For several decades now, the city of Paris, encouraged by its European neighbors, has been taking initiatives to promote clean and renewable energies in order to improve the quality of life of the capital’s inhabitants. Clean energy is defined as a primary energy source that causes little pollution when transformed into final energy. However, it is important to distinguish between clean energy and renewable energy.
With more than 2,000 photovoltaic panels spread over approximately 3,000 m2, the Halles Pajol became the largest solar power plant in France after a year of construction in 2013. The large-scale installation is expected to produce about 400,000 kWh of electricity each year, equivalent to the electricity consumption needed to operate the center, making it the first positive energy building in the capital.
More recently, in 2016, Paris continued its momentum by inaugurating in the 15th arrondissement, the 1st Parisian building in solar self-consumption.
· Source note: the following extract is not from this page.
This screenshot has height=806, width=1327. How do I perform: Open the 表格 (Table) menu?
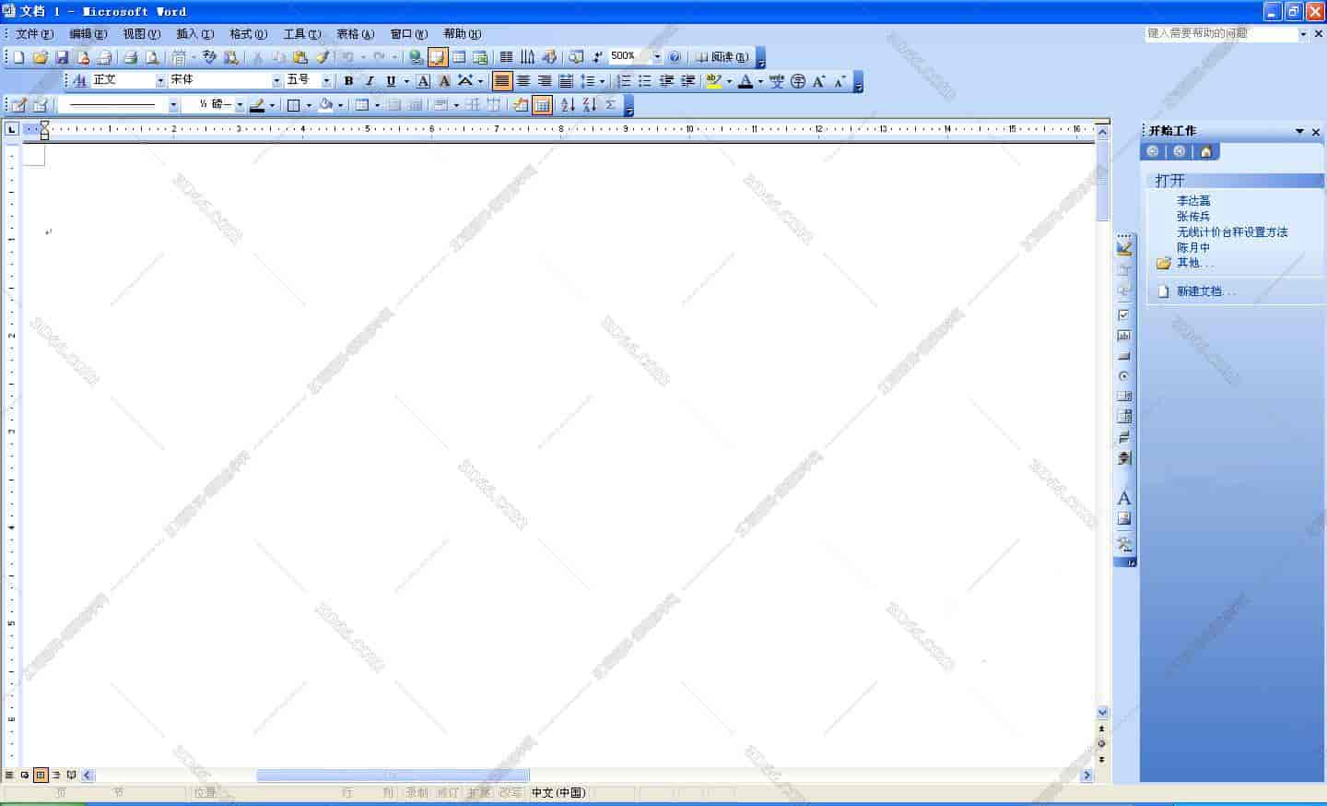click(x=355, y=34)
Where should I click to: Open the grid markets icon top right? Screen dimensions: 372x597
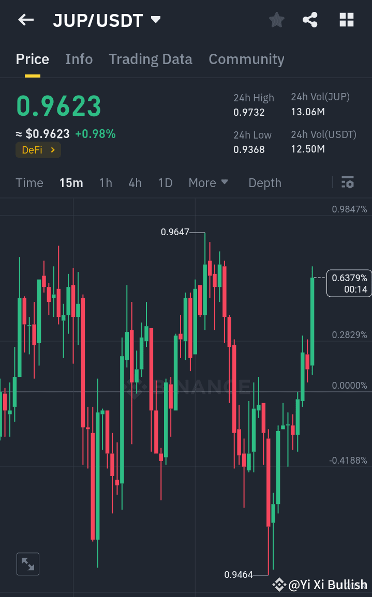pyautogui.click(x=346, y=20)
To do this, the building, dating from the 20th century, had to be renovated. Solar panels were installed, the insulation of the entire building had to be changed, and the energy-hungry electric heaters were replaced by cleaner, more ecological, electric heat pumps.
Made with the French company My light System, the device allows the building’s inhabitants to consume their own renewable energy and to control their consumption. How does it work? It’s very simple. Each inhabitant of the building has an interface to manage his energy consumption and to have an idea of the energy consumption of the whole building.
Agricool is a Parisian startup specializing in urban agriculture that recently raised $28 million to expand its business. Thanks to its containers from the center of Paris, strawberries are grown using aeroponics. Aeroponics is a process of spraying a mist of water and nutrients onto the exposed roots of plants (as opposed to plants that grow in the ground) and this process uses 90% less water than conventional farming. Pesticides are not necessary because the plants grow in a controlled environment, and their carbon footprint is tiny because at Agricool, from local growers to point of sale, it’s only 20 kilometers. In addition, they claim to be 120 times more productive than traditional soil-based agriculture, and their LED lights are powered by renewable energy.
With the construction of numerous eco-neighborhoods and buildings capable of producing their own energy, Paris is taking an ecological turn. By 2025, the city plans to tackle its bus network by replacing diesel with electricity or biogas. Paris is making the right decisions for itself and for the environment!